3. Census-American Fact Finder: It is the online self-service tool of the Census Bureau designed to search for a variety of population, economic, geographic and housing information. How do I find the data I need?
4. Google Trends: A free and cost-free access tool provided by Google, which allows you to compare the search popularity of several words or phrases.
5. Statista: A platform on current statistics on relevant topics, you will have direct access to more than one million data and trends from 170 industries in 50 countries.
What is Your Budget?
Know your financial situation, the market basics, and what you can afford before starting your search. Do you want to buy or lease your space? This plays heavily into your budget, how long you need the space, and what risk you’re willing to take.
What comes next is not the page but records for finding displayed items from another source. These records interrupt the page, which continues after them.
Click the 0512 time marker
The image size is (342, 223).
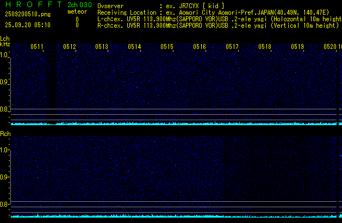click(70, 47)
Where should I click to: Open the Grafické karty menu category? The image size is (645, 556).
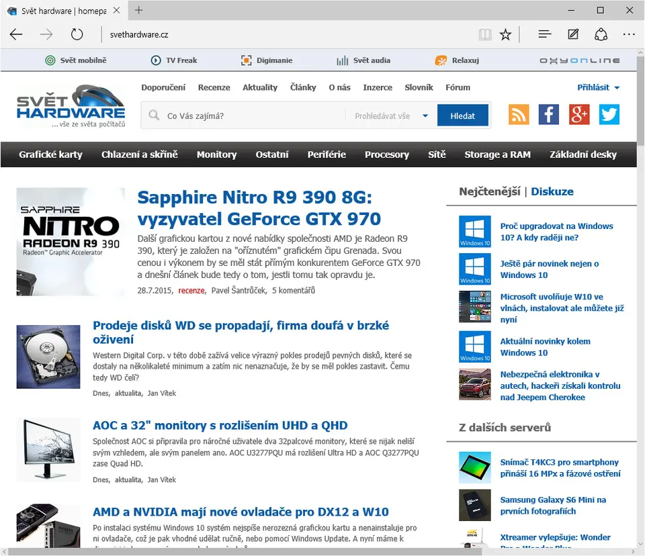pos(50,154)
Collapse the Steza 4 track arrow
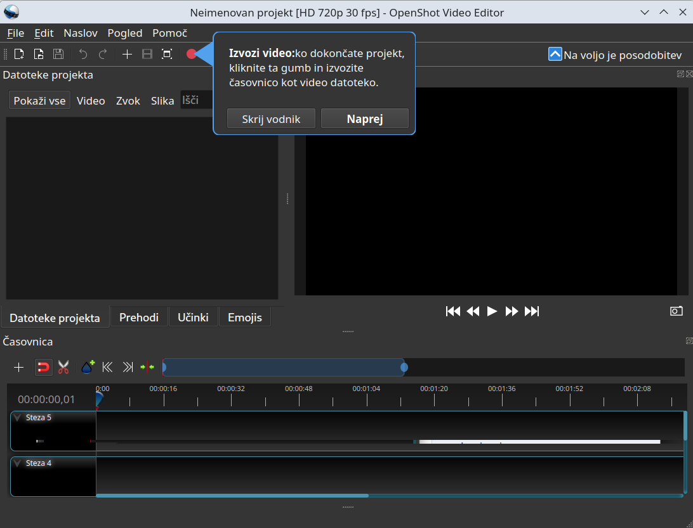Image resolution: width=693 pixels, height=528 pixels. (x=18, y=463)
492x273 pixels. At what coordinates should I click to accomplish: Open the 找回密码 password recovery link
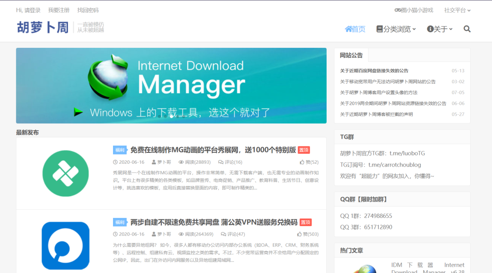click(x=87, y=10)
For most businesses just getting into a physical location, leasing usually makes the most sense. Don’t rule out a purchase though! If you think you’d like to consider both for a particular property, ask your realtor to run a lease versus buy analysis and help you determine the right path for your budget.
How to Search
Almost all commercial property is searchable online. Certainly start your search there, but don’t forget that realtors can be a great resource too. Realtors get paid on the listing or selling side, so take advantage of the free service to you when you’re property hunting for a business location.
Know Your Commercial Terms
Before you call up a realtor, it is helpful to become versed in the basic verbiage and commercial terms. This will help you know the right questions to ask and enable you to make better decisions. Here are some commercial terms you should know:
NNN (Triple Net) - Property for lease is often listed as a square footage number followed by the term Gross or NNN. It could also be N or NN. Let’s start with the term NNN. Triple Net means that the tenant (aka you) will pay all additional expenses of your proportionate share of the building. This may include taxes, insurance, utilities and common area maintenance or any combination thereof.
CAM - Common area maintenance is a bundle of monthly property expenses such as mowing, snow removal, common area utilities, small repairs, cleaning, etc. A portion of these expenses is often charged back to the tenant in a NNN lease.
Gross - A gross lease means that the rent amount will include all expenses. There can be varying degrees of NNN or Gross so be sure to ask what is included.
Whitebox or Vanilla Shell - If you are looking at space that is just being built and has no flooring or HVAC system yet, you may be seeing a vanilla shell. Often times this term is used to describe how the landlord will deliver the space to the tenant. This becomes important if a space isn’t built yet, because you need to know what it will cost in tenant improvements (HVAC, ceilings, paint, flooring, plumbing, etc.) and who will be taking on those costs.
$/SF vs. $/month - Property is often listed differently. Just remember if you see a $/square foot the amount is for the entire year. For example $10/sf on 1000 square feet is 10x1000=$10,000/yr. That monthly rate would be $10,000/12 = $833.
Personal Guaranty - You may be asked for a personal guaranty if you are signing a lease and your company isn’t worth much yet. Talk to your attorney or banker first. Some landlords will require it, so they can hold you personally accountable to the lease if your business fails. The bottom line is to know what you’re signing.
Finding a business location does require planning and research, so be sure to do your due diligence.